One of the courses that I took last year had a mix of graduate and undergraduate students. In the introductory seminar, the teacher was going through the reading list for the term. We would have to read one book a week for the class – something which is quite conventional at master’s level. However, this prospect led one third-year student to ask the professor: “Do we have to read the entire thing every week?” The professor looked more than slightly surprised by this question, as if he couldn’t believe what he had just heard.
I understand this student’s concern. It was not until my third year that I received any guidance on how to read. A ridiculous statement for a then-20-year-old History student to make. However, many students never get any official guidance about the best way to read productively. This makes the prospect of having to work through a dense 800-word monograph before next week’s class – and alongside two or more other classes with similarly heavy workloads – seem quite daunting. As such, here is some advice about the best way to “gut” a book. Hopefully, these hints will make such weekly reading assignments far more manageable.
Professor Naomi Standen, a historian at Birmingham University, highlights that there are five things you must determine from a book.* These are:
– The thesis (the central point made by the author)
– The main line of argument
– The main supporting evidence used
– Where the book fits into the existing scholarship
– How convincing it is
An effective method to fulfil these aims is to work from the outside of the book inwards. Unravel it, like yarn or something.
First, read the introduction and conclusion closely. Make sure you know what each paragraph is trying to do, and use them to work out the basic argument. You will usually find the thesis statement within the first few paragraphs of the introduction. It also tends to include an overview of the existing scholarship, and an indication of the types of evidence used. Repeat this with the conclusion. These two sections provide a benchmark – both for yourself to judge how convincing the premises laid out sound, and also to weigh the main body of the book against.
The main body of the book is where efficient, but active reading becomes most important. Focus on the opening and closing sequences of each paragraph. Looking at these allows you to establish the basic point of each chapter.
Once you have established these points, you can then skim through, and identify pertinent pieces of evidence, quotes, tables and graphs. Make sure that you make note of some key details from at least one chapter.
You can relate this back to the thesis and basic lines of argument established in the introduction and conclusion.

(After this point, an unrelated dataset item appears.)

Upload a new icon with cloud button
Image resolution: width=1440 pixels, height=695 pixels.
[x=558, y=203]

Indeed, the focus of note-taking for these parts should be evaluation. This does not mean dismissing every word as unconvincing or – God forbid – derivative. But evaluating in this way means that you can identify pieces of evidence that don’t work; lines of argument which are unconvincing; holes in the thesis.
There are other ways to read a book more productively. You can read only the first (and sometimes last) sentence of every paragraph, before returning to key ones and examining them more closely. There is also the ever-popular method of reading the book out loud, a method which I myself dabbled in in my first year of undergraduate studies. However, this usually resulted in disaster by the time of the seminar, when it turned out I couldn’t remember anything. In my own experience the “gutting” method gets you the most out of the book.

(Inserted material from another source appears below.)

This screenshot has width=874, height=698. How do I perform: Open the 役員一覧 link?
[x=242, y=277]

It is impossible to read everything. This is as much the case for students with a substantial amount of weekly reading, as it is for professors trying to get a total overview of one particular scholarly debate. The gutting method hopefully allows you to gain the fullest understanding of a book, in the most time-efficient manner possible when you have a heavy workload.
*The page where this was originally posted has since been taken down, although it was republished by Central Connecticut State University, accessible here. Further sage advice came from Dr Stephen Wertheim.